*** Source records ***

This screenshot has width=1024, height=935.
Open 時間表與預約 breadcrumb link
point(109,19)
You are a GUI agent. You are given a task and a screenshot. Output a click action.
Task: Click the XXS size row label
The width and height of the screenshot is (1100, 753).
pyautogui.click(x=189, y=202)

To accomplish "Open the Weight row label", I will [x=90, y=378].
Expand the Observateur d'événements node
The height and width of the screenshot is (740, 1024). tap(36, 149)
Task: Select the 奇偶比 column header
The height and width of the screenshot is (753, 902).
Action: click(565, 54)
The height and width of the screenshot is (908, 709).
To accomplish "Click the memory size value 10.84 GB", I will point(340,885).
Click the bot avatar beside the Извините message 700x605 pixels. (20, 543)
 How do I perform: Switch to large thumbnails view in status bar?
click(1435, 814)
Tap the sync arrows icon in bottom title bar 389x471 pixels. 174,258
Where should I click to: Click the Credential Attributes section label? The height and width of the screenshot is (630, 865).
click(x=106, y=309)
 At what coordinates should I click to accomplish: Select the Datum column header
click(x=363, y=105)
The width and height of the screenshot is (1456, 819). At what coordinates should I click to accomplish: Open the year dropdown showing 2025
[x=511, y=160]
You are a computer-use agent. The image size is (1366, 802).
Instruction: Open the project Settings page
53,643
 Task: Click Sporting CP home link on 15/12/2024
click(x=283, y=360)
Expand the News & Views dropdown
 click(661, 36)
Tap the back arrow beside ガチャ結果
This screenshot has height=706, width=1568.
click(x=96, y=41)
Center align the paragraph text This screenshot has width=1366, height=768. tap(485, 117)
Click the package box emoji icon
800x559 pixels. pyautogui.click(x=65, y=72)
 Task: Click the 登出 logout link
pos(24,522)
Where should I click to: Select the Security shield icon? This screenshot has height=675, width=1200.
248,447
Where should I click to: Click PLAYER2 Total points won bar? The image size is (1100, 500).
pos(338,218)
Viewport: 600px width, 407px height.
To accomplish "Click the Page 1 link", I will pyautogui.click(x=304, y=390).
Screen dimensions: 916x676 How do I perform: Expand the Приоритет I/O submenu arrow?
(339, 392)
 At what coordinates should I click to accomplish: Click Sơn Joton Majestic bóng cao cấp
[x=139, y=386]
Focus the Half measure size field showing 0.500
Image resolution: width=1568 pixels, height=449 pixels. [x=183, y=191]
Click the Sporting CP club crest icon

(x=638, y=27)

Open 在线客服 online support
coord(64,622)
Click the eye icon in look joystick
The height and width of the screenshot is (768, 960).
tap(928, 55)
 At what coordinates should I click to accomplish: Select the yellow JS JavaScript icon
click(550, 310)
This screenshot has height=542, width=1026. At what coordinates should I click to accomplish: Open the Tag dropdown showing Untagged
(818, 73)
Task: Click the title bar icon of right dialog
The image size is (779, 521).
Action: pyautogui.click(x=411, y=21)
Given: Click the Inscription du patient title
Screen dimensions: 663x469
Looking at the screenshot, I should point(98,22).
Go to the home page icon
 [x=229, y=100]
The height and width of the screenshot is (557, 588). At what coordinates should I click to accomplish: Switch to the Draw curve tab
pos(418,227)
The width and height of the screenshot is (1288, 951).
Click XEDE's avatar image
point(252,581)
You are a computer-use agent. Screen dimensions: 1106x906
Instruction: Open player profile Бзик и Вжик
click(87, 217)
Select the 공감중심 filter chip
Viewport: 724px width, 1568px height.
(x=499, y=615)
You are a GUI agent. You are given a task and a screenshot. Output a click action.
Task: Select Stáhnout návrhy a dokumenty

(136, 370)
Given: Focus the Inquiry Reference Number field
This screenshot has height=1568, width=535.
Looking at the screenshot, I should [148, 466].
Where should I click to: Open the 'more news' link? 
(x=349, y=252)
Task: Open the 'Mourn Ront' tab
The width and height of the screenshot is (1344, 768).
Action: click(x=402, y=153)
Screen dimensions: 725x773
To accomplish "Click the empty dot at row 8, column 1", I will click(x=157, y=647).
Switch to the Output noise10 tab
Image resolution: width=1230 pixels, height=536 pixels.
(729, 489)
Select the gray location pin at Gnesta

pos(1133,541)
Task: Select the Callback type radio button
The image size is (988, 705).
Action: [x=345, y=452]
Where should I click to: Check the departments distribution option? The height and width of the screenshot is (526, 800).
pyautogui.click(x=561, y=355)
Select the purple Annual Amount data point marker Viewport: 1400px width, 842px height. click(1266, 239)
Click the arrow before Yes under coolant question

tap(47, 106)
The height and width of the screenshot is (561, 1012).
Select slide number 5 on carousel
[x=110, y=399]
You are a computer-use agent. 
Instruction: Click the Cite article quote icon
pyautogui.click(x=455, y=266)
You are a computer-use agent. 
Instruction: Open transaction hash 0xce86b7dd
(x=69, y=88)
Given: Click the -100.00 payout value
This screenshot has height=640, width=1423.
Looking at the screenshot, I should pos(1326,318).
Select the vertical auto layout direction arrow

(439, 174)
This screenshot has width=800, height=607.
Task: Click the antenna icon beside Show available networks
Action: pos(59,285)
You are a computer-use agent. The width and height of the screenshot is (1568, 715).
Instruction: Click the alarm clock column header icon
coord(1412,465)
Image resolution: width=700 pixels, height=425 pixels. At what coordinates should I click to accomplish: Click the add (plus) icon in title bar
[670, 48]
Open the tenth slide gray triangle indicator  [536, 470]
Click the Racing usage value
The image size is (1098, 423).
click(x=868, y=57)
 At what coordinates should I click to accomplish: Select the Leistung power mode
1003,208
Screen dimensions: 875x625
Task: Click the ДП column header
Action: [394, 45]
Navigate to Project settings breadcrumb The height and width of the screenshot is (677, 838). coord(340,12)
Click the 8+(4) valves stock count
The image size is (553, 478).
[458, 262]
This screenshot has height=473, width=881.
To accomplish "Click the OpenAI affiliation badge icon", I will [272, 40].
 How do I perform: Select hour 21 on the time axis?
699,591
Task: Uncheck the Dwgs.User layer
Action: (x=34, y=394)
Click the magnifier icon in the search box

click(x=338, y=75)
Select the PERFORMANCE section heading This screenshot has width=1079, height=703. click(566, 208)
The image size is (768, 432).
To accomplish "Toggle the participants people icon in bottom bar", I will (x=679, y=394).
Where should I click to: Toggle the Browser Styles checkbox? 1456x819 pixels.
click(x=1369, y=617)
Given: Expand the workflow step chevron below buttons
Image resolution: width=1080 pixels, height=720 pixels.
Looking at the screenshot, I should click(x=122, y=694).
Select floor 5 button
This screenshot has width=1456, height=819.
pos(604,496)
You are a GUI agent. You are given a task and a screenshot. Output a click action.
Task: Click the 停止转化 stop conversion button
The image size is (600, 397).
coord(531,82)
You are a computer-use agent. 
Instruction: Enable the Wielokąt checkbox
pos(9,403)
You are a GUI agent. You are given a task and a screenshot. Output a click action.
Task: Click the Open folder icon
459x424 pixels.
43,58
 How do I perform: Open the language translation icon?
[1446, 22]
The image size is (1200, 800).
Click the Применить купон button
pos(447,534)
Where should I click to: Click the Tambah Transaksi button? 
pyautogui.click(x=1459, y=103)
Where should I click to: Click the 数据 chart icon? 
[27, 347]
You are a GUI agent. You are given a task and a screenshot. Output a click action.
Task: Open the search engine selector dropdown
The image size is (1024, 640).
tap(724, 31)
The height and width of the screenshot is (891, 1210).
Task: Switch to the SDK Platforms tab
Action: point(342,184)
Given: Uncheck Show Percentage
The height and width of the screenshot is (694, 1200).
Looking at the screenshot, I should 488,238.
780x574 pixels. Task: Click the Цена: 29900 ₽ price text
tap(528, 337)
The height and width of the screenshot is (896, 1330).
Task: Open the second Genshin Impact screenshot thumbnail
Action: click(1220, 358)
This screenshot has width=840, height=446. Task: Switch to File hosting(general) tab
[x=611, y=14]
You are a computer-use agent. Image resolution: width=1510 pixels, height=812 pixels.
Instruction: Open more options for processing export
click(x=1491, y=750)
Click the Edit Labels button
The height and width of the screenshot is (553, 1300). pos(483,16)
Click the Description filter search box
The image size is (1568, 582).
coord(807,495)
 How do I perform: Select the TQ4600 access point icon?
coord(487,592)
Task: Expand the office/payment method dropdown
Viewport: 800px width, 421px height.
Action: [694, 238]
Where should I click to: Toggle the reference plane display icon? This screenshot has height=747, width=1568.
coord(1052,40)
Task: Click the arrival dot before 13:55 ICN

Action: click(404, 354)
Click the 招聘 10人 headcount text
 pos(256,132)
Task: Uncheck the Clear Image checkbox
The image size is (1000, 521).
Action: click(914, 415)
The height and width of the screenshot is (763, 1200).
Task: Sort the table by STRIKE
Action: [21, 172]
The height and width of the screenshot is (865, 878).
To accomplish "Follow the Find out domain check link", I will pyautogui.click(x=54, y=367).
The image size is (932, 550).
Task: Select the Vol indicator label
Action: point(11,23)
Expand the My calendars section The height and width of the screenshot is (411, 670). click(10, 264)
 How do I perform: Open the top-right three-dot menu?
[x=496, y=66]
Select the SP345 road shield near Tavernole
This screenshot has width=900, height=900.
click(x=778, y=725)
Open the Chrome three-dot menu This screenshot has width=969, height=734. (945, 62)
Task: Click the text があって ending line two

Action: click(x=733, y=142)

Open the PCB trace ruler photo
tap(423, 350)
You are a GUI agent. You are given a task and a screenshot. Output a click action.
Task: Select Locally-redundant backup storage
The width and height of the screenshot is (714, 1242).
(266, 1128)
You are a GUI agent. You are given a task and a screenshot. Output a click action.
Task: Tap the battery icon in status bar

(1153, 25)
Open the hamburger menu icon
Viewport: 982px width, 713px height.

*** End of Source records ***

Task details:
All that is wanted is the stretch of lines above from the one containing "The height and width of the screenshot is (908, 709)." through the one containing "Center align the", duplicated exactly.

Response to the task:
The height and width of the screenshot is (908, 709).
To accomplish "Click the memory size value 10.84 GB", I will point(340,885).
Click the bot avatar beside the Извините message 700x605 pixels. (20, 543)
 How do I perform: Switch to large thumbnails view in status bar?
click(1435, 814)
Tap the sync arrows icon in bottom title bar 389x471 pixels. 174,258
Where should I click to: Click the Credential Attributes section label? The height and width of the screenshot is (630, 865).
click(x=106, y=309)
 At what coordinates should I click to accomplish: Select the Datum column header
click(x=363, y=105)
The width and height of the screenshot is (1456, 819). At what coordinates should I click to accomplish: Open the year dropdown showing 2025
[x=511, y=160]
You are a computer-use agent. The image size is (1366, 802).
Instruction: Open the project Settings page
53,643
 Task: Click Sporting CP home link on 15/12/2024
click(x=283, y=360)
Expand the News & Views dropdown
 click(661, 36)
Tap the back arrow beside ガチャ結果
This screenshot has height=706, width=1568.
click(x=96, y=41)
Center align the paragraph text This screenshot has width=1366, height=768. tap(485, 117)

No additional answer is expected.